● What the exercise asks: Set down, exactly as they stand, the lines from the one containing "You are a computer-use" through the last line of the records below, leaving every picture out.

(Records from a data collection)
┌──
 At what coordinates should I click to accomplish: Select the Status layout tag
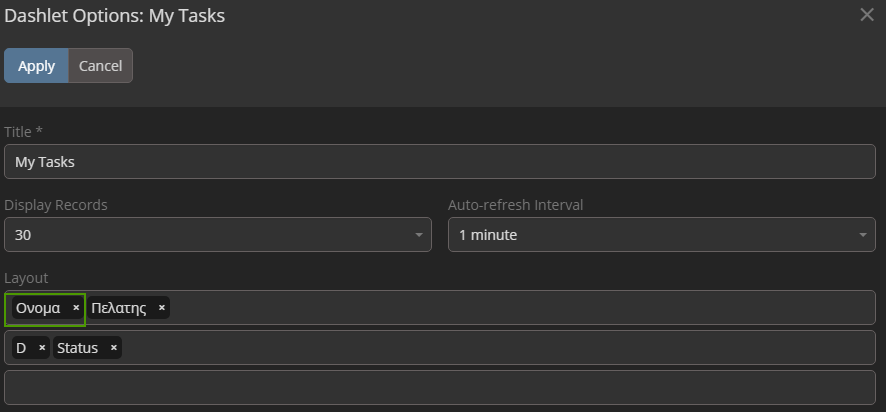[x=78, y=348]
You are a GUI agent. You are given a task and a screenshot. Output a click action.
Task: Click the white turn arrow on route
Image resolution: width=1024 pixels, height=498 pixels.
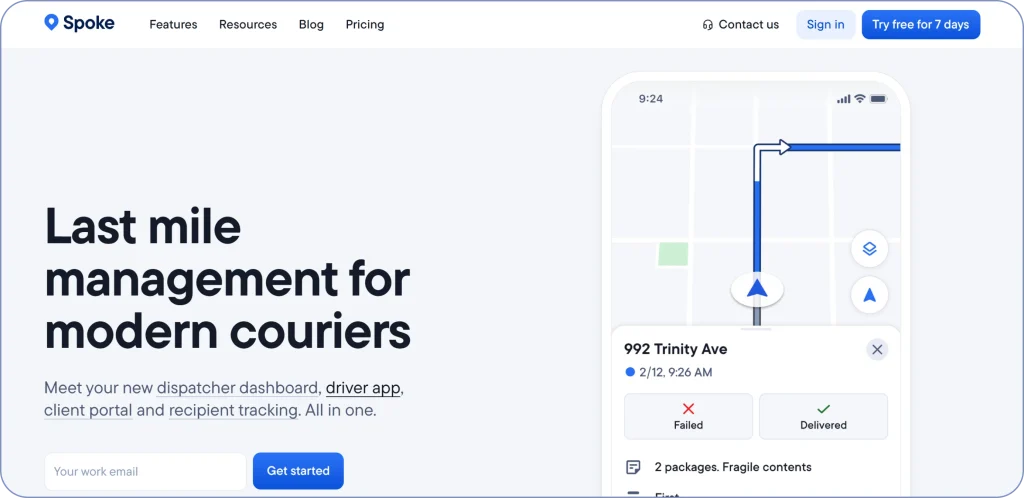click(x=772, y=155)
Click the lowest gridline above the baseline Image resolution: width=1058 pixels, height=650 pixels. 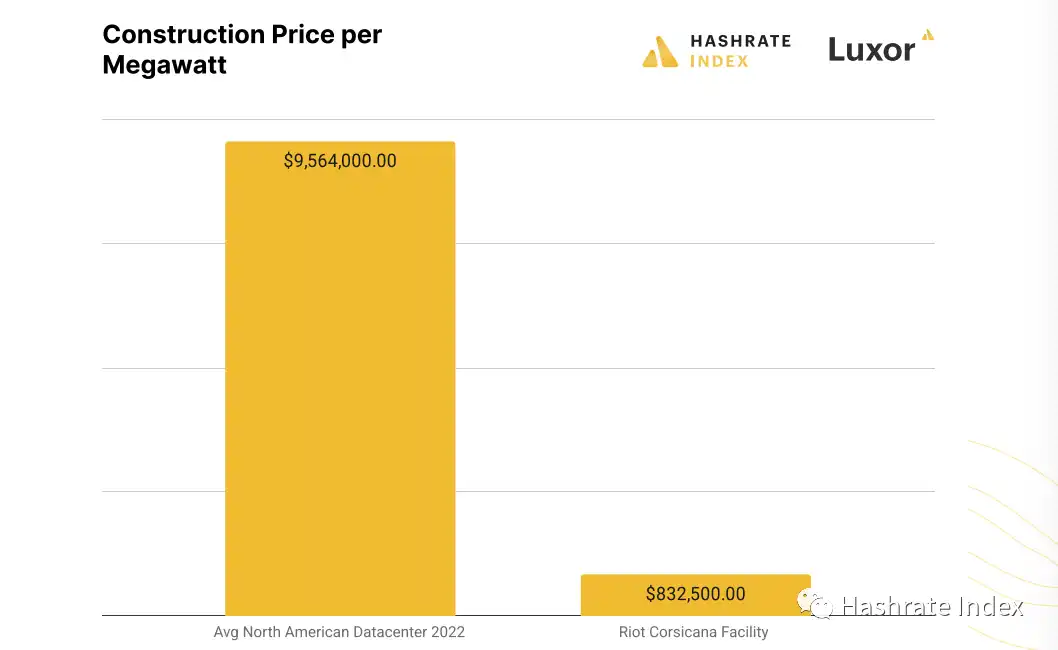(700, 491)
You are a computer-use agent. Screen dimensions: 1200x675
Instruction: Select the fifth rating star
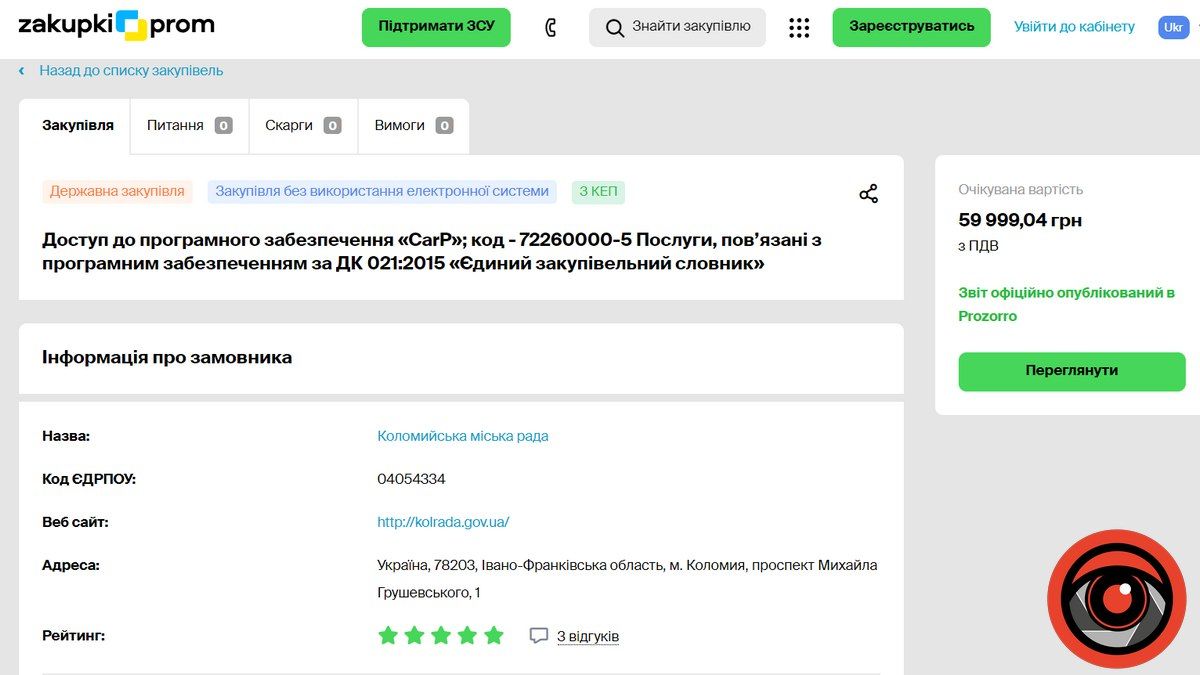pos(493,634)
└──
● Answer to this task:
You are a computer-use agent. Screen dimensions: 1200x675
Instruction: Select the fifth rating star
pos(493,634)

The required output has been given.